飯田市上村中学校の3年生3人が、卒業生を訪ねて同校での思い出などを聞き取っている。全校生徒11人の同校が来年度、同市南信濃の遠山中に統合されるためで、3年生は「母校への思いを残そう」と夏休み中も活動。11月、最後の文化祭で発表する。
3人は胡桃沢雄一君(15)、熊谷絵理奈さん(15)、清水瑠奈さん(14)。最後の卒業生となる自分たちが、地域での同校の存在や卒業生の思いをまとめ発信しようと今春から活動を始めた。これまでに20-70代の卒業生約50人を訪ね「ちょうちんをともして帰宅した」「寄宿舎があり、みんなで寝たのが楽しかった」などの声を集めた。

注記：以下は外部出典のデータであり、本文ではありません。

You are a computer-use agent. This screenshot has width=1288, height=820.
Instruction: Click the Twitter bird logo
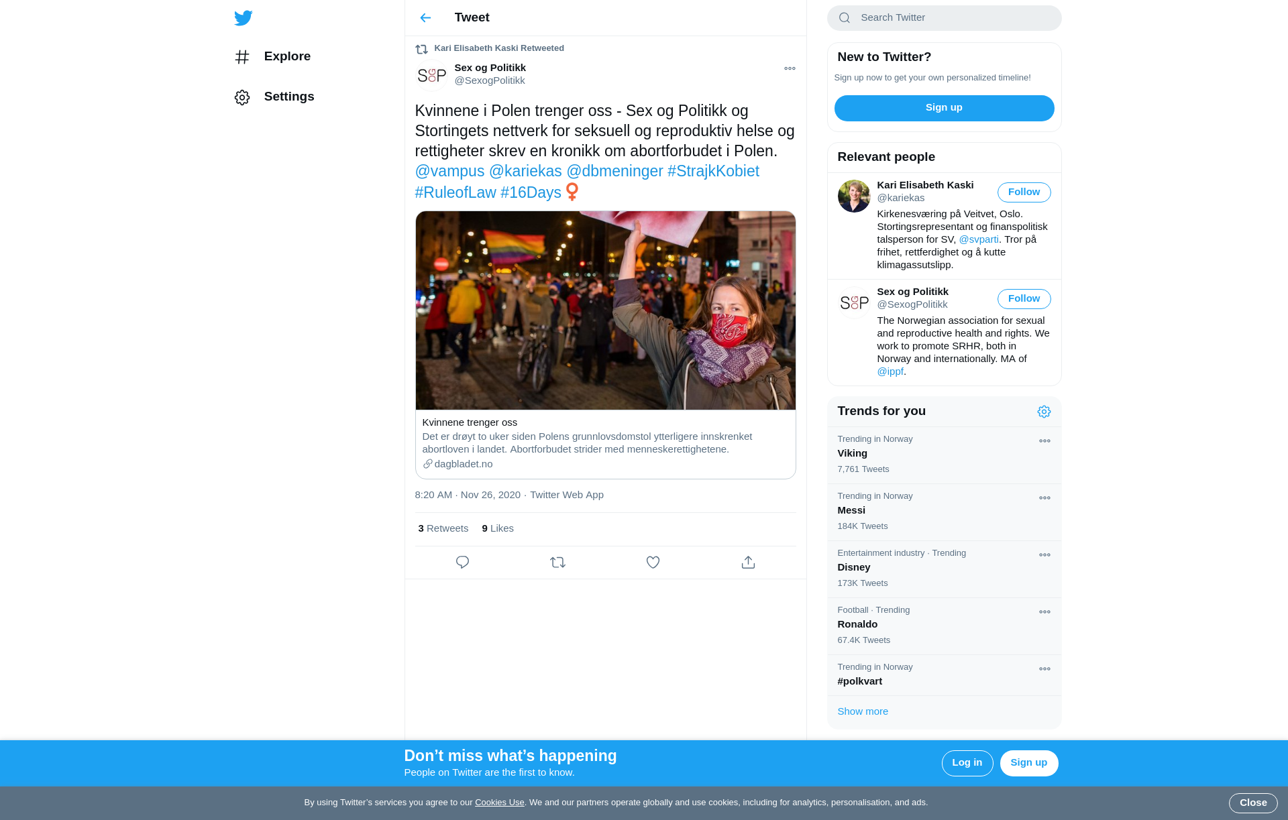(244, 18)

卒業生の1人、上村下栗地区の野牧年甫さん(71)は「少ない人数ながら、大規模校に負けない努力をしてきていた。学校がなくなるのは何とも言えない寂しさが込み上げる」。こうした話を受け止める3人は、「昔の学校生活は今とは全然違う」と驚き、「上村中に対する思いの強さを感じた」と話す。文化祭では聞き取り内容を展示し、卒業生の話を基に寸劇も披露する予定だ。
担任の塚田周教諭によると、卒業生は約1700人いるといい、3人は思い出や閉校に対する感想を寄せてもらうはがき作りも準備中。塚田教諭は「地域でいかに学校や生徒たちが大事にされているかを、活動を通じて感じてもらえれば」と話している。